И г-н де Сартин произвел рукой жест, означавший: ступайте вон.
Лоренца не двинулась с места.
— Что такое? — удивился г-н де Сартин.
— Я еще не кончила, — возразила она, — и вы должны понять, что я пришла сюда вовсе не для того, чтобы жаловаться на пустяки; я хочу отомстить. Я сказала вам, откуда я родом; женщины у нас в краю не жалуются — они мстят.
— Это дело другое, — отвечал г-н де Сартин, — но не медлите, милая дама, мое время дорого.
— Я уже сказала, что пришла просить у вас защиты; я ее получу?
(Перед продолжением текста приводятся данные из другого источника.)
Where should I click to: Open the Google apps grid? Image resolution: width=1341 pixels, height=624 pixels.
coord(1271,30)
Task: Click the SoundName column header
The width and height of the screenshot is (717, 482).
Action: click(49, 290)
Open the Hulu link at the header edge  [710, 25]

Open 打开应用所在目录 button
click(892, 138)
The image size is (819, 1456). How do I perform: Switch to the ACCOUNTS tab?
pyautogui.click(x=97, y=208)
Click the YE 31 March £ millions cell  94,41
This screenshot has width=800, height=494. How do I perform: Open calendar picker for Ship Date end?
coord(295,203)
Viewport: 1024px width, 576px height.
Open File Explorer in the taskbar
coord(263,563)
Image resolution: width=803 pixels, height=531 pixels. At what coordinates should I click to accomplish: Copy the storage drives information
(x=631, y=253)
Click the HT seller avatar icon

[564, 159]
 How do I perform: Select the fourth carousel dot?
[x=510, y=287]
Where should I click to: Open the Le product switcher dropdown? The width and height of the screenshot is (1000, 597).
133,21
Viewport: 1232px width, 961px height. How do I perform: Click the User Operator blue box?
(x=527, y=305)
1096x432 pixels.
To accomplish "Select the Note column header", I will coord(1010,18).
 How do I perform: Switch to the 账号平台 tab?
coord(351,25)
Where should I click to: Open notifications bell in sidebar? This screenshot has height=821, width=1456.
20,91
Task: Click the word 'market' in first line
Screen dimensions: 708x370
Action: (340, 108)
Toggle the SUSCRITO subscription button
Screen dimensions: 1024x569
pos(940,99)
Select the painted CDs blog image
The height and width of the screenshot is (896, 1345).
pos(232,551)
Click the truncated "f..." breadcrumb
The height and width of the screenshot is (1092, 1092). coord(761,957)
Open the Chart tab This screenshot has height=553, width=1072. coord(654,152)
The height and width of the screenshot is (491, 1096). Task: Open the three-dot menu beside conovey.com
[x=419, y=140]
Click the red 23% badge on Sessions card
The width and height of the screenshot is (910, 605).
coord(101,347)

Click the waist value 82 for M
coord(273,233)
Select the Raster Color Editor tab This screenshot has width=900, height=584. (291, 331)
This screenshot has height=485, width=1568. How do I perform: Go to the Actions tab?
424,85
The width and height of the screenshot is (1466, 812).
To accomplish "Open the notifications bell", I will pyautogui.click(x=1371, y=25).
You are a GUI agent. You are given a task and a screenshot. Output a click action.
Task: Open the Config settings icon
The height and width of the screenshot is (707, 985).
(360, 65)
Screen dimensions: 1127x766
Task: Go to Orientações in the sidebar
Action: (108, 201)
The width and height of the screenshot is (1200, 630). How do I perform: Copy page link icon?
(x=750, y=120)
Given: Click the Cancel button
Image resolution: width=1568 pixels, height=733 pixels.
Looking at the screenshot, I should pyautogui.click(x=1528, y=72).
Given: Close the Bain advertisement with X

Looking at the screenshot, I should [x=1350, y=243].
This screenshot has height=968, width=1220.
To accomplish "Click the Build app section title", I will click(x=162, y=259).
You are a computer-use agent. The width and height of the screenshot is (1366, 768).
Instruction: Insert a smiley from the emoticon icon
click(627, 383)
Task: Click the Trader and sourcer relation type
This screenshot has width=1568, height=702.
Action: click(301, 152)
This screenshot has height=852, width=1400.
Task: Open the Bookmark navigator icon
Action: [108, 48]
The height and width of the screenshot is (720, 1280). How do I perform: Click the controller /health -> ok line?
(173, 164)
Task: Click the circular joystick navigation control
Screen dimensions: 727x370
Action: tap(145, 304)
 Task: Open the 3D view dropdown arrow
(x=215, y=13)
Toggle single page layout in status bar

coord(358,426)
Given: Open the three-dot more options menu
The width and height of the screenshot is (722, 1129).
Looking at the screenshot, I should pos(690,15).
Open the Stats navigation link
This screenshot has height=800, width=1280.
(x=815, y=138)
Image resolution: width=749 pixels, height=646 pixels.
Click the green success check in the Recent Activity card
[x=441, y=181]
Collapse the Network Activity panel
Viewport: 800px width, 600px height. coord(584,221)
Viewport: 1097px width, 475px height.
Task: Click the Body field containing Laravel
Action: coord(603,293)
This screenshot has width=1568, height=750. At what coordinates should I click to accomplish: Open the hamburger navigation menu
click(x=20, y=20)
— От кого вы хотите получить защиту?
— От человека, которому желаю отомстить.
— Значит, это человек могущественный?
— Более могущественный, чем сам король.
— Ну давайте же поговорим начистоту, милая дама… С какой стати мне защищать вас от человека, который, по-вашему, могущественней самого короля, если то, что он совершил, даже не является нарушением закона? Если у вас есть средства отомстить обидчику — отомстите ему. Сие мало до меня касается; вот если вы совершите преступление, я велю вас арестовать, а там посмотрим. Таков порядок.
— Нет, сударь, — возразила Лоренца, — нет, вы не велите меня арестовать, потому что моя месть принесет огромную пользу вам, королю и Франции. Чтобы отомстить, я разоблачу тайны этого человека.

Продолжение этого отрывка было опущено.